I used the heatgun in the same way as you but I warmed it up with the first setting and switched then to the second(500°C)
Well when the solder melted the capacitor is kind of swimming in the solder and as you are moving the heatgun around the whole time it kind of vibrates and slowly moves a bit because of the airflow.
You can compare it to a ripple of water when you blow at it...
You gotta stop then because otherwise it might move too far and then you will have to put it back in place...
it really takes a while so be patient and keep watching the bigger capacitors...
I guess I overdid it though because the color of the solder changed so be careful.
When I get my next E74 I will record a video...
The area depends as well putting pressure on the ana-chip fixed my first 360 so I concentrated on the ana-chip which fixed it.
This one was different though nothing brought it back to life so I heatgunned the area from the whole anachip over to the GPU from both sides.

Raw data
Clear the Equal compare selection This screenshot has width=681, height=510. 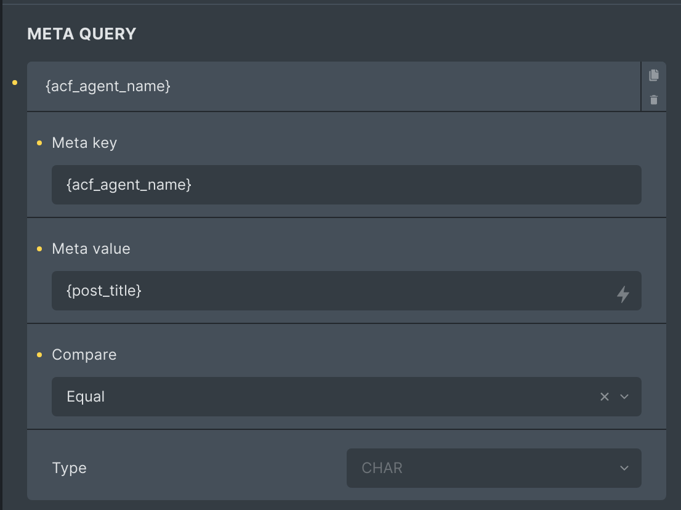point(604,397)
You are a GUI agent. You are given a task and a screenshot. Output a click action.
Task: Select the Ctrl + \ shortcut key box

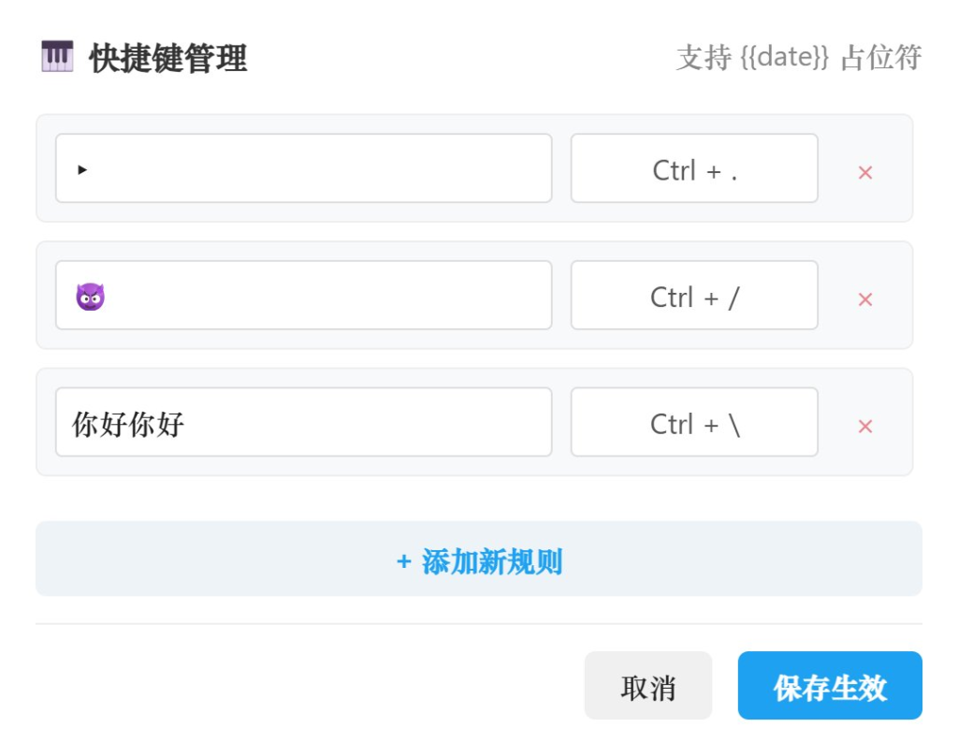point(694,423)
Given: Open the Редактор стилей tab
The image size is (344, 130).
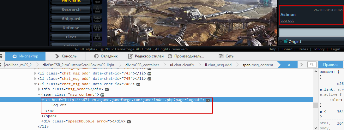Looking at the screenshot, I should [146, 56].
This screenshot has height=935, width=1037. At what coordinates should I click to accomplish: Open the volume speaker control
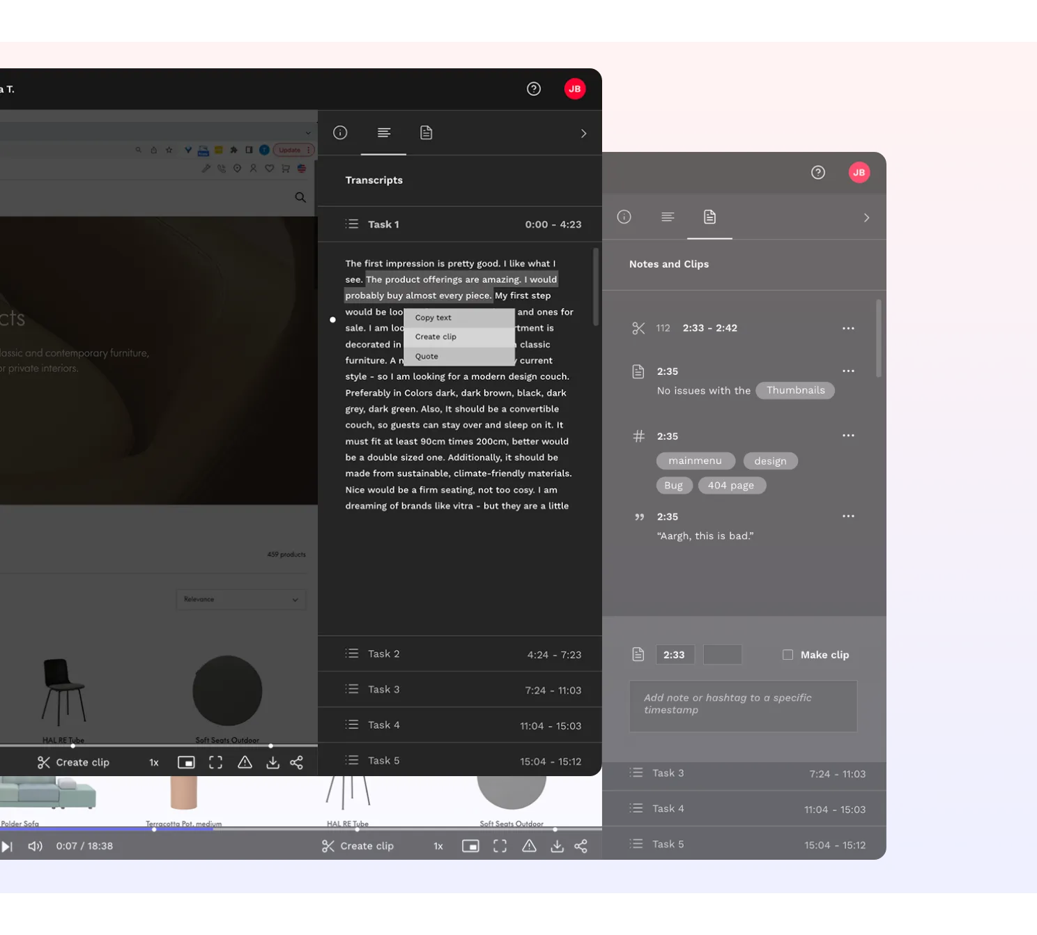click(x=35, y=845)
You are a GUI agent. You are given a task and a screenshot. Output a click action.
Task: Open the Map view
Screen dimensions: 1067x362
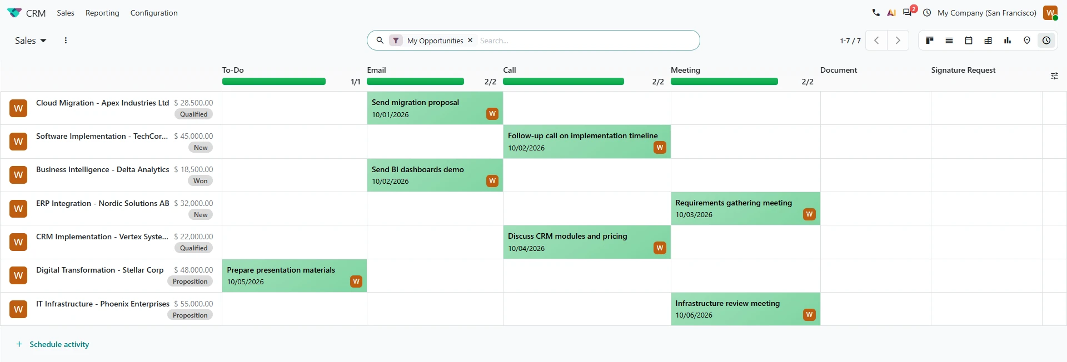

What this exercise asks
1. Reproduce the part of the heatgun post that opens with the words containing "You gotta stop" and closes with "the bigger capacitors...", renaming "patient" as "calm".
2. Answer these questions on the heatgun post.
(a) What temperature does the second setting of the heatgun give?
(b) Whose color changed when the writer overdid the heating?
(c) Which item must the writer get before recording a video?
Answer from the text alone, not from the rows.

Expected results
1.
You gotta stop then because otherwise it might move too far and then you will have to put it back in place...
it really takes a while so be calm and keep watching the bigger capacitors...

2.
(a) 500°C
(b) The solder's
(c) The next E74